_How to complete this task_.
Reproduce the records exactly.

_Provided data_.
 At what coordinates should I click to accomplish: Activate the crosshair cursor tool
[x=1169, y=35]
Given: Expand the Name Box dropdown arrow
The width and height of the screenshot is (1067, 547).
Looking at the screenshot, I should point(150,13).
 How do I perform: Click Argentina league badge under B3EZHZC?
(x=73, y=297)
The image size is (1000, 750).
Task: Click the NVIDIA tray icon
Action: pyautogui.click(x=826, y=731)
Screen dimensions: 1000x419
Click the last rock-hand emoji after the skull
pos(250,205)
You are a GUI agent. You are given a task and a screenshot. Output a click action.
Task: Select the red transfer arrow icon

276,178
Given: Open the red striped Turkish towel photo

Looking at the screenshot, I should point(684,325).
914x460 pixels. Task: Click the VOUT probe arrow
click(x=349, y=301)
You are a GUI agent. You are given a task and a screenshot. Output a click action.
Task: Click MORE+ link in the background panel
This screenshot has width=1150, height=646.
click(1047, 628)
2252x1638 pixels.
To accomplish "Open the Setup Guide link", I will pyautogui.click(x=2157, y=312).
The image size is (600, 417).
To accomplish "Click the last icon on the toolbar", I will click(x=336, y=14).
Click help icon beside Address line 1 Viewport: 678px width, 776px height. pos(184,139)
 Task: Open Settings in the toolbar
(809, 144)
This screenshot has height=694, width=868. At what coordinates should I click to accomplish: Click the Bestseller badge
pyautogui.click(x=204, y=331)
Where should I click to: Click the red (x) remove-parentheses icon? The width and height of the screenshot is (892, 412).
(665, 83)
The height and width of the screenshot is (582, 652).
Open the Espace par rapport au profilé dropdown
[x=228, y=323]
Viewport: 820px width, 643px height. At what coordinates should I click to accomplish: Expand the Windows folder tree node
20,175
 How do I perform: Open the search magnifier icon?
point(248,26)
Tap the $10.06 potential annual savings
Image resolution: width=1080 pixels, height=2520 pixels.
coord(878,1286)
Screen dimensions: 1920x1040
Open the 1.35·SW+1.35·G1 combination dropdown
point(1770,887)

_The answer_.
 At what coordinates should I click to accomplish: Activate the crosshair cursor tool
[x=1169, y=35]
Given: Expand the Name Box dropdown arrow
The width and height of the screenshot is (1067, 547).
Looking at the screenshot, I should point(150,13).
 How do I perform: Click Argentina league badge under B3EZHZC?
(x=73, y=297)
The image size is (1000, 750).
Task: Click the NVIDIA tray icon
Action: pyautogui.click(x=826, y=731)
Screen dimensions: 1000x419
Click the last rock-hand emoji after the skull
pos(250,205)
You are a GUI agent. You are given a task and a screenshot. Output a click action.
Task: Select the red transfer arrow icon

276,178
Given: Open the red striped Turkish towel photo

Looking at the screenshot, I should point(684,325).
914x460 pixels. Task: Click the VOUT probe arrow
click(x=349, y=301)
You are a GUI agent. You are given a task and a screenshot. Output a click action.
Task: Click MORE+ link in the background panel
This screenshot has width=1150, height=646.
click(1047, 628)
2252x1638 pixels.
To accomplish "Open the Setup Guide link", I will pyautogui.click(x=2157, y=312).
The image size is (600, 417).
To accomplish "Click the last icon on the toolbar", I will click(x=336, y=14).
Click help icon beside Address line 1 Viewport: 678px width, 776px height. pos(184,139)
 Task: Open Settings in the toolbar
(809, 144)
This screenshot has height=694, width=868. At what coordinates should I click to accomplish: Click the Bestseller badge
pyautogui.click(x=204, y=331)
Where should I click to: Click the red (x) remove-parentheses icon? The width and height of the screenshot is (892, 412).
(665, 83)
The height and width of the screenshot is (582, 652).
Open the Espace par rapport au profilé dropdown
[x=228, y=323]
Viewport: 820px width, 643px height. At what coordinates should I click to accomplish: Expand the Windows folder tree node
20,175
 How do I perform: Open the search magnifier icon?
point(248,26)
Tap the $10.06 potential annual savings
Image resolution: width=1080 pixels, height=2520 pixels.
coord(878,1286)
Screen dimensions: 1920x1040
Open the 1.35·SW+1.35·G1 combination dropdown
point(1770,887)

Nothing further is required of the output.